Trik itu berhasil. Dengan canggung dan bersungut-sungut, Pang Zhi menyimpan kembali uangnya.

"Jadi apa maumu?"

Zhang Qiling melepas ransel di punggungnya dan mengeluarkan kotak kacamata hitam. Angin malam seketika terasa lebih hangat dan pemuda itu menjadi gelisah. Tapi dia sudah bertekad akan memberikan hadiah ini.

Meskipun ragu pada diri sendiri, akhirnya ia menyerahkan kotak itu pada Pang Zhi.

"Apa ini?" pemuda gendut itu melongo, dia merasa tidak sedang berulangtahun. Tak disangka ada seorang pangeran tampan memberikannya kejutan manis. Selama hidup hampir tiga puluh tahun, tak pernah sekalipun Pang Zhi membayangkan momen seperti ini.

Dia merasa matanya mulai berkaca-kaca.

Melihat reaksi Pang Zhi, Zhang Qiling menjadi panik.

"Ehm -- aku, bisakah kau berikan ini pada temanmu?" Zhang Qiling segera mengendalikan situasi.

Angan-angan Pang Zhi yang saat itu tengah berenang diantara cahaya tiba-tiba terhempas seketika.

Dia memvoutkan bibirnya dan menggerutu, "Maksudmu Wu Xie?"

Degh!

Zhang Qiling mengangguk, lututnya sedikit lemas mendengar nama itu disebut.

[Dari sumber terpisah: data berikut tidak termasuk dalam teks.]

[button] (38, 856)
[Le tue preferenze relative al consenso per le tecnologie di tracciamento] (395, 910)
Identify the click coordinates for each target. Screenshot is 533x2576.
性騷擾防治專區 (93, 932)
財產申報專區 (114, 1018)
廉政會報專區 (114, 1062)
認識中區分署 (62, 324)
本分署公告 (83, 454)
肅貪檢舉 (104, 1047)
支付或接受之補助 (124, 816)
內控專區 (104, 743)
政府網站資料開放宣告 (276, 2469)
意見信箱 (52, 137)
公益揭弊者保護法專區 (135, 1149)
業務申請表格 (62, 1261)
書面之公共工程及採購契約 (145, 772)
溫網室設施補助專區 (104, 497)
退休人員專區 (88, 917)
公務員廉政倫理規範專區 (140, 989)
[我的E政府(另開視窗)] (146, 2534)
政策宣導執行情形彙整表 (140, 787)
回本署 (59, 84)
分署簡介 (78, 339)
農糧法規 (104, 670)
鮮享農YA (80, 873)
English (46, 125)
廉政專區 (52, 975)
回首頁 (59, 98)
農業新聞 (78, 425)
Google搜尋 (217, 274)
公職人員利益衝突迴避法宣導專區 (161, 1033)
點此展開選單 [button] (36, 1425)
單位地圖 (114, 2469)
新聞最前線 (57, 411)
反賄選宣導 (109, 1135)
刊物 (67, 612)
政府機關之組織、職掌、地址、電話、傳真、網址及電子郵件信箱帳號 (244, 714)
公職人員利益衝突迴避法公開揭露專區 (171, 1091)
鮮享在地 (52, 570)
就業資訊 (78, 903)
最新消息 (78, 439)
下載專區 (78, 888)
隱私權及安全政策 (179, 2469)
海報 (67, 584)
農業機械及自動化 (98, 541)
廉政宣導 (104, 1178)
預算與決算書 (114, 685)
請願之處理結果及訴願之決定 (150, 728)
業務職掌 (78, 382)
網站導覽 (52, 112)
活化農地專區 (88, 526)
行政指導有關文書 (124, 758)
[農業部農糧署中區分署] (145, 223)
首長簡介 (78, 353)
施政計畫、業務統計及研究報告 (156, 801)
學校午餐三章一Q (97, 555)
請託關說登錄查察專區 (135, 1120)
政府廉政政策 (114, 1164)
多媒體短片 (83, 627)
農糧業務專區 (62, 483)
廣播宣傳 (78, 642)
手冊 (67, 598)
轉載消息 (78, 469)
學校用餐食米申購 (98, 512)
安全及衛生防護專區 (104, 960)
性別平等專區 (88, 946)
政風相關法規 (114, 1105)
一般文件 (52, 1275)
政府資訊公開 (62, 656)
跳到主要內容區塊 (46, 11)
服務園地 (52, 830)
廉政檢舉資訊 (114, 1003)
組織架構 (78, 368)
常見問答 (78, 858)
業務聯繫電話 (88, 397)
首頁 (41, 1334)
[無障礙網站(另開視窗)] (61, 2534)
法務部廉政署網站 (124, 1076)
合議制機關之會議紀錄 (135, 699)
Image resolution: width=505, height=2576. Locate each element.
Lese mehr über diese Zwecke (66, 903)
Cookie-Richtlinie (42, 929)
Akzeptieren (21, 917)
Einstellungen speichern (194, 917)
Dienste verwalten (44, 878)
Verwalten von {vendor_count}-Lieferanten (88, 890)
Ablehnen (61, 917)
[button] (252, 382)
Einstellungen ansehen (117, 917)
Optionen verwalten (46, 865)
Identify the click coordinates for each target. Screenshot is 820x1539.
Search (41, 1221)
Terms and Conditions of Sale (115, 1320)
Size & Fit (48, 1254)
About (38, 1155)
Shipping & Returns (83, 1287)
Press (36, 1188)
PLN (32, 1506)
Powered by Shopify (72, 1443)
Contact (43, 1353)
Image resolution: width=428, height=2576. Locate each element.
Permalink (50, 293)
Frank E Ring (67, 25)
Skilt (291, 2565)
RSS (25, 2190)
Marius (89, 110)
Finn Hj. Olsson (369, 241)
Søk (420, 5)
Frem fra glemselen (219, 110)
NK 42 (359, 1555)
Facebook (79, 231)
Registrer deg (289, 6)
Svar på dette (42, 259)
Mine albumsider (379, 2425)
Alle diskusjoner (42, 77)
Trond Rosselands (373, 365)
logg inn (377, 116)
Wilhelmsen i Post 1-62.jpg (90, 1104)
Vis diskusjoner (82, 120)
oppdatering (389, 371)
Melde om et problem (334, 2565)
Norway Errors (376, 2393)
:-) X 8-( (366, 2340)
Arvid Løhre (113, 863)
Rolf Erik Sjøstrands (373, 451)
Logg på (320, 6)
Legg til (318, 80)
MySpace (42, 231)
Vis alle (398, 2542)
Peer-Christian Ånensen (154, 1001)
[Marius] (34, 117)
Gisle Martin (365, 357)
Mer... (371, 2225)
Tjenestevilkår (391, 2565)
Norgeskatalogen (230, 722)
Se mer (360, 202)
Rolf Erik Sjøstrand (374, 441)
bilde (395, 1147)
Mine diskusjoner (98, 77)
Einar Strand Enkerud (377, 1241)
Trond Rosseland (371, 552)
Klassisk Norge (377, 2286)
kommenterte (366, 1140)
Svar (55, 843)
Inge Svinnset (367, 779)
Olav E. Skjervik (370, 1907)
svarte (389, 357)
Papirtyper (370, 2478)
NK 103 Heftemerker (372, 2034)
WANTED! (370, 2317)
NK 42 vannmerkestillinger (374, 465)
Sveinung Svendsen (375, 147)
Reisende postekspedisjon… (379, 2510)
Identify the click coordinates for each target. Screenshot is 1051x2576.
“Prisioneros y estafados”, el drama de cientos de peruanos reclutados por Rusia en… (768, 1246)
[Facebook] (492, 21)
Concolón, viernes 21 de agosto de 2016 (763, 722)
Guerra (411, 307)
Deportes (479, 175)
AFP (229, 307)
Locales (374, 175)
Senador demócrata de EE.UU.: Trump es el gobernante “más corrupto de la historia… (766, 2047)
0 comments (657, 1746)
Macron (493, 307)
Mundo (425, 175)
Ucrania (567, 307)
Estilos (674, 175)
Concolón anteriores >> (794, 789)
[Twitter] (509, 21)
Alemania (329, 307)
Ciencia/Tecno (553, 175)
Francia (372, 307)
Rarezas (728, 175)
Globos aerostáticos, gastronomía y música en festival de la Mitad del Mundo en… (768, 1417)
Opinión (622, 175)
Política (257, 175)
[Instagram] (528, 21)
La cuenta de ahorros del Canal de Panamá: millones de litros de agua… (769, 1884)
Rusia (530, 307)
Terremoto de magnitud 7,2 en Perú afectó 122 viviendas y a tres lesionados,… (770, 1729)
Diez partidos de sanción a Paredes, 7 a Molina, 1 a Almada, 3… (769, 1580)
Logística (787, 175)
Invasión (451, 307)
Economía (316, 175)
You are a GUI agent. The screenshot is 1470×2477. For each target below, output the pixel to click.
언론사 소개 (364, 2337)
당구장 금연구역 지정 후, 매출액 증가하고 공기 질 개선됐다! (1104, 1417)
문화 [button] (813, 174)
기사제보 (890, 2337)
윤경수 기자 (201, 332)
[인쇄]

"Ah --a!" mata Pang Zhi berbinar.

"Aku mengerti sekarang!" pemuda gendut itu menerima kotak kacamata hitam dari tangan si pangeran tampan.

Zhang Qiling membuka mulut ingin mengatakan sesuatu, tapi saat itu ponselnya bergetar. Deringnya nyaring di tengah kesunyian.

"Pacarmu ya?" Pang Zhi menggoda.

Wajah tampan itu muram dan berubah gelap ketika melihat siapa yang meneleponnya.

Liu Sang.

Duhh! Supir ini pasti kelimpungan mencarinya.

Pang Zhi terkekeh lalu berbalik dan berjalan pergi. Kali ini Zhang Qiling tidak menahannya, tetapi dia berkata perlahan.

"Kapan aku bisa menemuinya?"

Zhang Qiling  seakan berbicara pada angin ketika menanyakan tentang Wu Xie. Suaranya sangat rendah hingga Pang Zhi tak mendengar. Lalu dia segera menjawab panggilan Liu Sang dan menyemburkan kata-kata singkat.

Begitu Zhang Qiling mengangkat pandangannya sekali lagi, dia melihat Pang Zhi masuk ke dalam rumah kecil berlantai dua itu. Dalam hati dia ingin sekali berlari mengikuti, lantas menghambur masuk ke dalam rumah di mana ia bisa menemui Wu Xie. Tetapi itu tidak mungkin dilakukan malam ini.

Prosesnya mungkin sederhana tapi tidak akan terlalu cepat.

Zhang Qiling memutar langkah, berjalan pulang. Rumah molek itu tertinggal di belakang bersama hatinya.

Hanya kekuatan yang ia bawa bersamanya. Kekuatan untuk mengejar dan mendapatkan.

Duhh Xiao ge, niat banget.. Semoga sukses yaa.